Потом оказали неповиновение другие полки. Солдаты выходили на улицы с оружием, захватывали органы местной власти, полицейские участки, Дом предварительного заключения на Шпалерной (теперь СИЗО ФСБ), «Кресты», арсенал, выпускали уголовников. К концу дня восстал практически весь гарнизон, численность революционных солдат приблизилась к 70 тысячам. Это была уже непреодолимая для верных присяге частей сила...


Уличные бои в Петрограде

...«Уцепистые ловкачи» (так назвал революционеров все тот же Солженицын) знали, с чего надо начинать разрушение империи. С армии, которую надо было развалить, чтобы вывести Россию из войны и заставить подписать мир с Германией, задыхающейся от войны на два фронта, о пагубности которой предупреждал немецких генералов еще великий Отто фон Бисмарк. На развал русской армии в Берлине денег не жалели.

──────

▶ _ЗАДАНИЯ_:
a – Приведите повторно часть выбранного текста: всё от слов «Потом оказали неповиновение» до слов «присяге частей сила...».
b – Какой численности, согласно выбранному тексту, достигли революционные солдаты к концу дня?

▶ _СОХРАНЁННЫЕ ДАННЫЕ_:
──────

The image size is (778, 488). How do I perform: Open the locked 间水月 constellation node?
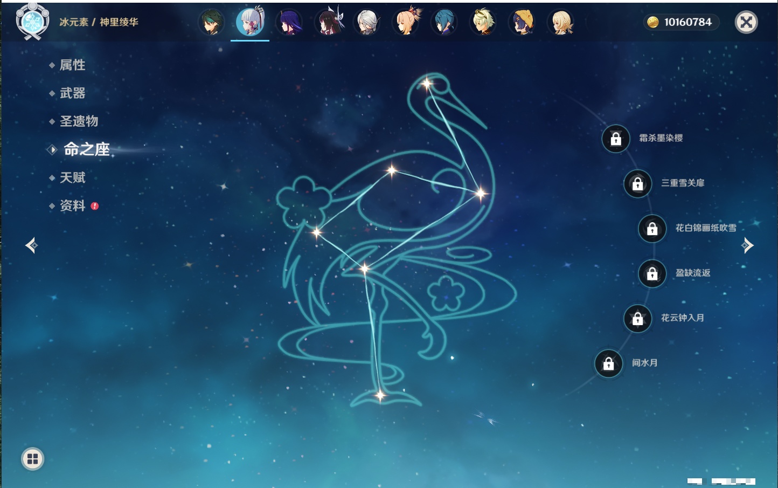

──────

▶ _ОТВЕТЫ К ЗАДАНИЯМ_:
a –
Потом оказали неповиновение другие полки. Солдаты выходили на улицы с оружием, захватывали органы местной власти, полицейские участки, Дом предварительного заключения на Шпалерной (теперь СИЗО ФСБ), «Кресты», арсенал, выпускали уголовников. К концу дня восстал практически весь гарнизон, численность революционных солдат приблизилась к 70 тысячам. Это была уже непреодолимая для верных присяге частей сила...

b – Их численность приблизилась к 70 тысячам.